5.9 KiB
AGENTS.md
Worldwide PhenoCam EFAST feasibility screening. Human summary: README.md. License: MIT (LICENSE)
Layout
| Path | Role |
|---|---|
1-phenocam.py |
Step 1: download PhenoCam metadata + one_day_summary CSV |
2-phenocam-screening.py |
Step 2: PhenoCam + SNR gates on cached CSVs |
3-sentinel-data.py |
Step 3: S2 (Earth Search COG) + S3 (CDSE OpenEO) download + EFAST prep |
4-fusion.py |
Step 4: GCC computation + EFAST BtI/ItB fusion loop |
5-metrics.py |
Step 5: timeseries, covariates, metrics.json, webapp manifest |
data/ |
Manifests, per-site caches, screening outputs (large; mostly generated) |
index.html, common.js |
Static QA viewer (make serve from workspace root) |
Workspace orchestration: ../AGENTS.md.
Where to work
| Task | Location |
|---|---|
| PhenoCam bulk download | 1-phenocam.py |
| GCC/SNR screening on disk | 2-phenocam-screening.py |
| S2/S3 download + EFAST prep | 3-sentinel-data.py |
| GCC + fusion | 4-fusion.py |
| Metrics + webapp index | 5-metrics.py |
| Web QA | ../Makefile target serve → index.html |
Setup
Preferred (uv): from processing/:
uv sync # all deps from pyproject.toml (incl. efast)
Run any script as uv run python <script>.py …. Python version is pinned in .python-version (3.11.10).
CDSE_USER— Copernicus Data Space usernameCDSE_PASSWORD— Copernicus Data Space password
Set in ../.env at the workspace root (not under processing/). Required for step 3 S3 download (CDSE OpenEO). Step 3 S2 download uses AWS Earth Search (no auth).
CLI convention
Every numbered step script shares two user-facing flags:
| Flag | Default | Role |
|---|---|---|
--evaluation-year |
2025 |
Calendar year; input/output paths under data/ use {year} |
--site |
all eligible | Single sitename to limit scope (testing or single-site runs) |
All other tunable parameters (bands, resolution ratio, compositing window, etc.) are public constants at the top of each script. Paths are derived from the year — do not pass manifest paths on the CLI. Each script docstring lists Inputs and Outputs under data/.

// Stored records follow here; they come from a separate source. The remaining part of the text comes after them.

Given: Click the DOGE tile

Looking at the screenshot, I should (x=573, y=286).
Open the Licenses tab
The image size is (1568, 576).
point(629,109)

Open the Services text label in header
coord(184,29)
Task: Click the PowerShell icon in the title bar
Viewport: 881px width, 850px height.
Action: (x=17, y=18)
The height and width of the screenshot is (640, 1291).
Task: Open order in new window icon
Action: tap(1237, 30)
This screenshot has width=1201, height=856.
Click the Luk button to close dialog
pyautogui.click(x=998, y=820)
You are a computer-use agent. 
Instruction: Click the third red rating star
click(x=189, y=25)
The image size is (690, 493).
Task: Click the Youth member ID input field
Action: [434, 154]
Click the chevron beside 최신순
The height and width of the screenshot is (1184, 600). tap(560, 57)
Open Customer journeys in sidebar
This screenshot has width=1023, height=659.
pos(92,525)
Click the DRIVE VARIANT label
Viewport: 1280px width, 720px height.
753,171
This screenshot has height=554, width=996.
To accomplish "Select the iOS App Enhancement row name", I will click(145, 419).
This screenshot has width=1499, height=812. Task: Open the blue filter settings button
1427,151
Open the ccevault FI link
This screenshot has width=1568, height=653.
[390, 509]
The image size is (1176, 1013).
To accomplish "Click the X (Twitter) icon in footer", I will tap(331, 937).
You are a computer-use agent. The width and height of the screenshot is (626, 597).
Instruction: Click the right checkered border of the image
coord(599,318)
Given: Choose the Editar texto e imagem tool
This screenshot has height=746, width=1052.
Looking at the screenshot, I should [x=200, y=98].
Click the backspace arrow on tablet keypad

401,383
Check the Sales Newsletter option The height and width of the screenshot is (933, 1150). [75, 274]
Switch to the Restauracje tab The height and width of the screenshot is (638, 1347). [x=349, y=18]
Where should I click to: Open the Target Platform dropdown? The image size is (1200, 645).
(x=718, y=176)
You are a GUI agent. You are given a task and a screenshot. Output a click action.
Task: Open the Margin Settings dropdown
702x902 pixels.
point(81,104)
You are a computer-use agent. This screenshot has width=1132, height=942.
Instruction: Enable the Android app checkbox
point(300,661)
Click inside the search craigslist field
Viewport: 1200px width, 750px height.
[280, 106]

Resume behaviour: step 3 skips S3 sites when raw/s3/S3*.tif already exist; step 3 skips S2 scenes when *_REFL.tif already exists. Step 4 skips GCC/fusion files that already exist. Step 5 overwrites JSON sidecars for processed sites.
Example:
uv run python 3-sentinel-data.py --evaluation-year 2025 --site ICOSFR-Fon1
uv run python 4-fusion.py --evaluation-year 2025 --site ICOSFR-Fon1
uv run python 5-metrics.py --evaluation-year 2025 --site ICOSFR-Fon1
Workflow
Stepped pipeline (resumable)
uv run python 1-phenocam.py --evaluation-year 2025
uv run python 2-phenocam-screening.py --evaluation-year 2025
uv run python 3-sentinel-data.py --evaluation-year 2025
uv run python 4-fusion.py --evaluation-year 2025
uv run python 5-metrics.py --evaluation-year 2025
# single site
uv run python 3-sentinel-data.py --evaluation-year 2025 --site ICOSFR-Fon1
uv run python 4-fusion.py --evaluation-year 2025 --site ICOSFR-Fon1
uv run python 5-metrics.py --evaluation-year 2025 --site ICOSFR-Fon1
S3 uses CDSE OpenEO collection SENTINEL3_SYN_L2_SYN (bands Oa04/Oa06/Oa08/Oa17). S2 uses AWS Earth Search COG range reads (no auth). No S2↔S3 radiometric harmonisation.
Screening gates
Step 2 (2-phenocam-screening.py)
| Gate | Rule |
|---|---|
phenocam |
ROI + one_day_summary CSV; ≥ MIN_GCC_POINTS (30) valid gcc_90 in evaluation year |
snr |
AIC-selected cubic spline SNR ≥ SNR_THRESHOLD (2.0) |
cluster |
SNR-passed sites within 500 m deduplicated; keep highest n_gcc_points (SNR tie-break) |
Data layout
Naming: data/ paths follow step script names — 1-phenocam.py → phenocam/, 2-phenocam-screening.py → phenocam_screening/, 3-sentinel-data.py → sentinel_data/, 4-fusion.py → fusion/, 5-metrics.py → metrics/.
data/
phenocam/
{year}.json # step-1 manifest
{year}/
{sitename}.json # camera + ROI API payload
{sitename}_1day.csv # raw PhenoCam summary CSV
phenocam_screening/
{year}.json # step-2 results
{year}.csv
sentinel_data/{year}/{sitename}/
raw/s3/ # step 3: S3 SYN L2 per-date GeoTIFFs
prepared/s2/ # step 3: *_REFL.tif, *_DIST_CLOUD.tif, *_GCC.tif
prepared/s3/ # step 3: composite_*.tif
prepared/gcc_s3/ # step 4: single-band GCC composites
data.json # step-3 run summary
fusion/{year}/{sitename}/
bti/fusion/REFL_*.tif # step 4: BtI fused reflectance
bti/gcc/GCC_*.tif # step 4: BtI GCC
itb/s2/GCC_*.tif # step 4: S2 GCC (ItB stack)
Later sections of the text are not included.